You should be more concerned if there is pus, fever, rapidly spreading swelling, trouble swallowing, or difficulty opening the mouth. Those can be signs of infection around a partially erupted tooth and should be assessed urgently rather than managed only with rinses.

Is an eruption cyst (blue bump) dangerous or just part of normal eruption?

Yes. Some people get an eruption cyst, a bluish or translucent bump that can look dramatic but often resolves on its own as the tooth breaks through. If the swelling grows, becomes very tender, or is associated with infection symptoms, it needs evaluation.

Can I safely help a stuck erupting tooth by brushing harder or trying to open the gum?

Do not treat it like “regrowth” by trying to remove or scrape tissue. If a tooth is erupting behind gum tissue or a partially erupted wisdom tooth is trapping food, the right step is cleaning the area gently and having a dentist check for impaction or infection rather than attempting home procedures.

Why might one tooth come in much later than others, and is that always a problem?

It’s common for eruption to be slower in some teeth, especially wisdom teeth, but true absence by expected windows can also happen when space is limited or the tooth is angled.
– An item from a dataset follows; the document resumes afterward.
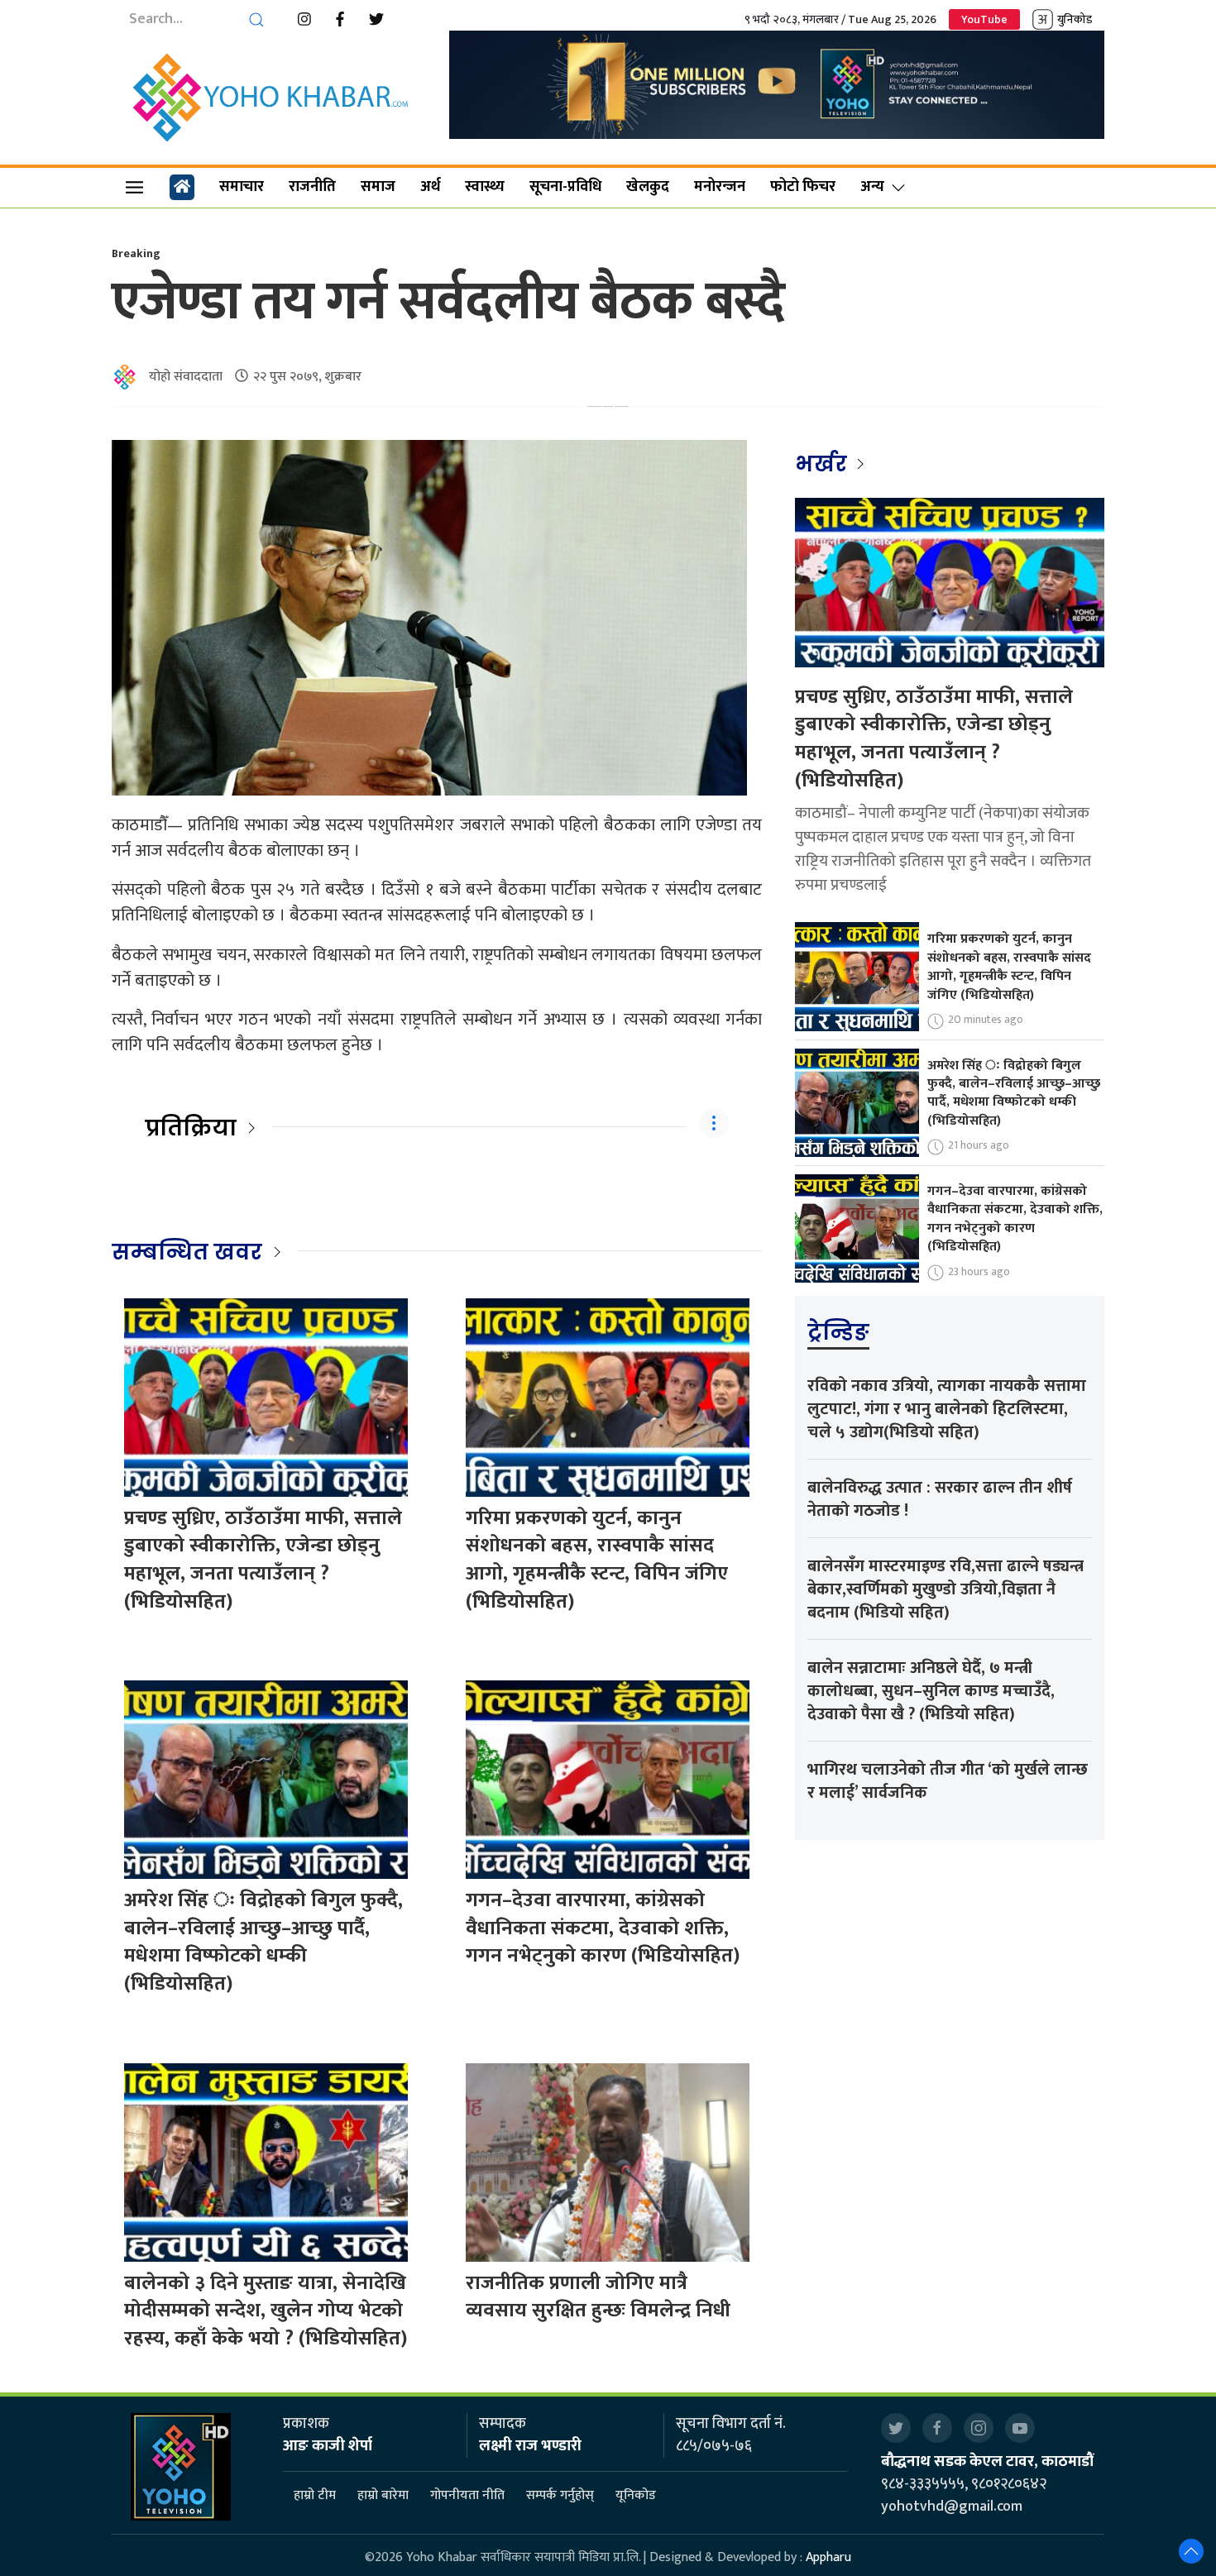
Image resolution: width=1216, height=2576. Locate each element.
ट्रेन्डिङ (838, 1332)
A dentist will use the child’s or adult’s age, which tooth it is, and X-ray findings to decide whether monitoring is enough or treatment is needed.

If an impacted tooth is found, how do dentists decide between monitoring and intervention?

Yes, but it’s not guaranteed. When a tooth is impacted or blocked, the outcome depends on the angulation, available space, and root development. Dentists often repeat imaging after a set interval (like 6 to 12 months) to confirm progression before committing to surgical exposure or removal.

Does dental crowding always lead to teeth erupting incorrectly or getting impacted?

Tooth eruption timing and crowding are connected, but crowding alone does not always mean impaction. The pattern of root spacing, jaw size, and tooth angulation matter, so the best way to judge is with appropriate imaging (often panoramic X-rays in adults).